[PROBLEM STATEMENT] Transcribe the rows word for word, beginning at the line that contains "Click the DKM Masjid Al-Ikhlas logo" and stopping after the line that contains "click(x=110, y=224)". Leave the pictures out of your answer.

------------------------------------------------

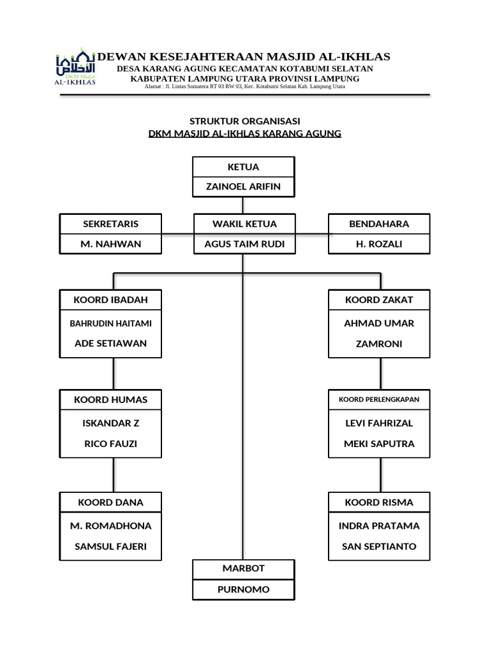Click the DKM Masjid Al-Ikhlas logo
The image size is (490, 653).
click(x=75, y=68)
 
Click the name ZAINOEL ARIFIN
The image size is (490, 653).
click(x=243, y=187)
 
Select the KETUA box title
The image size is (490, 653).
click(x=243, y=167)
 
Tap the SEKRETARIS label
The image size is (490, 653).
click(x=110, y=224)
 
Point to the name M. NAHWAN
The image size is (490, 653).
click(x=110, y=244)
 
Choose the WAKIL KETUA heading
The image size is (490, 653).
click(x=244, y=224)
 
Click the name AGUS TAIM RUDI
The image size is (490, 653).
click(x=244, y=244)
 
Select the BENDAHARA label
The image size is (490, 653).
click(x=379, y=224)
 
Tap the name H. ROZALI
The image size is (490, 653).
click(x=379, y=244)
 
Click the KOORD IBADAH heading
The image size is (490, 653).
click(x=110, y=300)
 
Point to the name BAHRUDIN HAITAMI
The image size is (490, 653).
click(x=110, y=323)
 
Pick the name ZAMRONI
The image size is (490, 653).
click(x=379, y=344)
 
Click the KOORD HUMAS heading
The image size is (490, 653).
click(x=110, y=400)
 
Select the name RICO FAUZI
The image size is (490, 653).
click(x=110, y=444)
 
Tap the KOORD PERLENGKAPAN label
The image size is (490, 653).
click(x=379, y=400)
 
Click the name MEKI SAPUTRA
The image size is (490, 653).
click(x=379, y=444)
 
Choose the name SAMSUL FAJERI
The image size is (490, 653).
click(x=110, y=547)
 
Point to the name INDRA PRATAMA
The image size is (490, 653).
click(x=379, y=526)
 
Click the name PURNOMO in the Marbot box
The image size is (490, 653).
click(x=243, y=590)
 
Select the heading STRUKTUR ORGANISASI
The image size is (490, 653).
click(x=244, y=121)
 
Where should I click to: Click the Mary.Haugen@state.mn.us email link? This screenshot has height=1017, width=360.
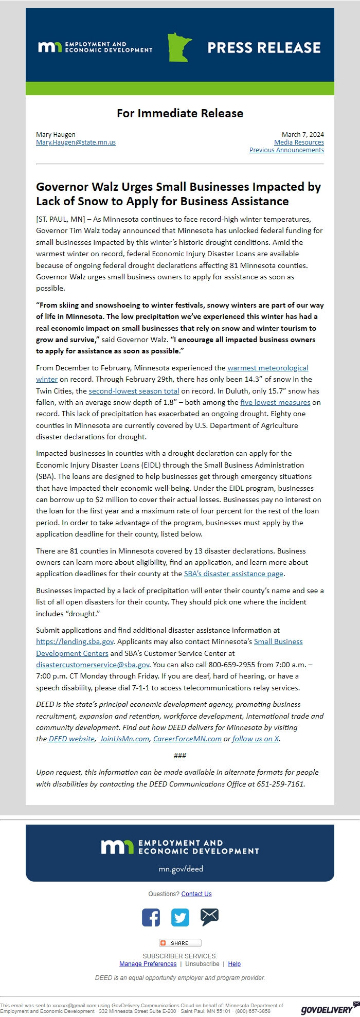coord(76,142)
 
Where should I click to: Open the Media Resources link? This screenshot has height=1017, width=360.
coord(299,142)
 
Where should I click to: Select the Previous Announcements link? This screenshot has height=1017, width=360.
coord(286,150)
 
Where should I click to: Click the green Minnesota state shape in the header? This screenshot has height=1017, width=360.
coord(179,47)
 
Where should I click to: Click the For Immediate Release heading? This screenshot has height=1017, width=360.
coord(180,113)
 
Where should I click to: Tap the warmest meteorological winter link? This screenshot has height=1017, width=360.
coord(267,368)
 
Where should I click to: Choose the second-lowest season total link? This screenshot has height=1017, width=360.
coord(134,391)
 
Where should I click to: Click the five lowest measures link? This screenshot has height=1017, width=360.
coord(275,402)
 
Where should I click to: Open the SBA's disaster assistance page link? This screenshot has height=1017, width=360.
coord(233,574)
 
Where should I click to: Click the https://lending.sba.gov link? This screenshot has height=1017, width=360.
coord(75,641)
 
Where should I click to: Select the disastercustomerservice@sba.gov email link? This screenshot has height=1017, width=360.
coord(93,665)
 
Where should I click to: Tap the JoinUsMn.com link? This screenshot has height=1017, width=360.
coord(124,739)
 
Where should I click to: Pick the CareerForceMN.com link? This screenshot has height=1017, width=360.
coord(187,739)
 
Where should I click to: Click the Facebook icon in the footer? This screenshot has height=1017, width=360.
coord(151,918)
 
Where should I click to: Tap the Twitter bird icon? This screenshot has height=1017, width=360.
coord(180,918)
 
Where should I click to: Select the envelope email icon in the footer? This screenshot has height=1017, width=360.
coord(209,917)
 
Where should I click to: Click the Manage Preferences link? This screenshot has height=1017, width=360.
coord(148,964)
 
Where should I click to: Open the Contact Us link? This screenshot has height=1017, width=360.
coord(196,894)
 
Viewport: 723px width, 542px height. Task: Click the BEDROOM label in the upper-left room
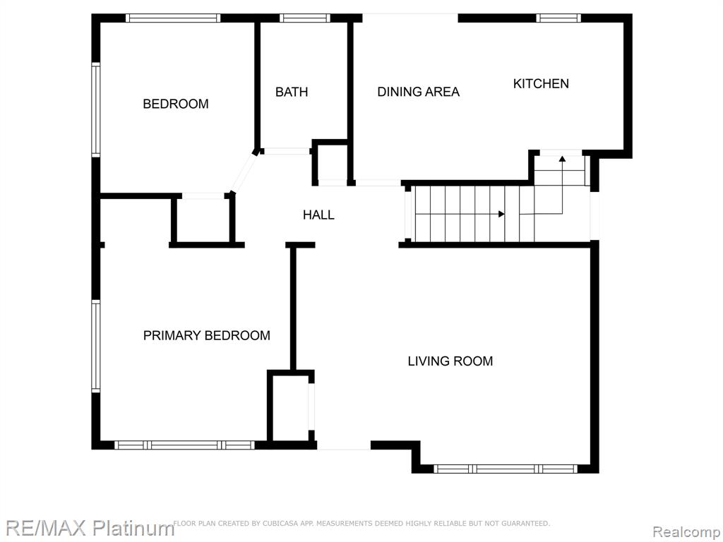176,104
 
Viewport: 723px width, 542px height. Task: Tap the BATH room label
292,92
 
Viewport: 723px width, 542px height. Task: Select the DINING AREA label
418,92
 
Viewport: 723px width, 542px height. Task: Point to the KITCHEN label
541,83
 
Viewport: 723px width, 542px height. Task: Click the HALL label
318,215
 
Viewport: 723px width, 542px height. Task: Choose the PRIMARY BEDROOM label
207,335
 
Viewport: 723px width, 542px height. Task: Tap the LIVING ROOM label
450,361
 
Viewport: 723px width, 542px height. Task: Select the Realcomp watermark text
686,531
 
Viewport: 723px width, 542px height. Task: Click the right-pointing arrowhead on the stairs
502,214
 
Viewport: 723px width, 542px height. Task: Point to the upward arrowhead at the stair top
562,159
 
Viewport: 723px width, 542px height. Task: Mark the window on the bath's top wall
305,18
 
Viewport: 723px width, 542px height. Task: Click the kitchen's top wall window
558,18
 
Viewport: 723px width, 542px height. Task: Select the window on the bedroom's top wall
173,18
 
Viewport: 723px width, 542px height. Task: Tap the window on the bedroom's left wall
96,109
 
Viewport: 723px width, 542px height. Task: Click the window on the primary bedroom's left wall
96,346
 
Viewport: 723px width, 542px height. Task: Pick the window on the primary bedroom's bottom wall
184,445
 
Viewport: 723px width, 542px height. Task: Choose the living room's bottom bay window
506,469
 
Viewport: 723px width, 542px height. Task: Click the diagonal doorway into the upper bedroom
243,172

------------------------------------------------

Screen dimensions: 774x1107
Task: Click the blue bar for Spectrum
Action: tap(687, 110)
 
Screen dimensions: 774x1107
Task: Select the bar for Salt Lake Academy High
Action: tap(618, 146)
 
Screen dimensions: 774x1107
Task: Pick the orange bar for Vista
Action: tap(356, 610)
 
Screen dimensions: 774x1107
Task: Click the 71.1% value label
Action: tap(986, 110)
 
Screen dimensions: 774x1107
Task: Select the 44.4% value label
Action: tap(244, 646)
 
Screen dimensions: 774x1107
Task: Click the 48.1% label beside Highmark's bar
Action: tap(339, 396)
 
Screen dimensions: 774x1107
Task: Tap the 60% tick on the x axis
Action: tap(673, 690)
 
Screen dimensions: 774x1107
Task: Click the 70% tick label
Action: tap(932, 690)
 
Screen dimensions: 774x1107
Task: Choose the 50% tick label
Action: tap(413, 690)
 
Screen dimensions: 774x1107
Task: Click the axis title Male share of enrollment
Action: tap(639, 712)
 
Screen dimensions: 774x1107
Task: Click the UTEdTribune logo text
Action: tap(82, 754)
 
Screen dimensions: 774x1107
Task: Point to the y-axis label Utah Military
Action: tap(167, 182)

------------------------------------------------

[EXERCISE OUTPUT]
Click the DKM Masjid Al-Ikhlas logo
The image size is (490, 653).
click(x=75, y=68)
 
Click the name ZAINOEL ARIFIN
The image size is (490, 653).
click(x=243, y=187)
 
Select the KETUA box title
The image size is (490, 653).
click(x=243, y=167)
 
Tap the SEKRETARIS label
The image size is (490, 653).
click(x=110, y=224)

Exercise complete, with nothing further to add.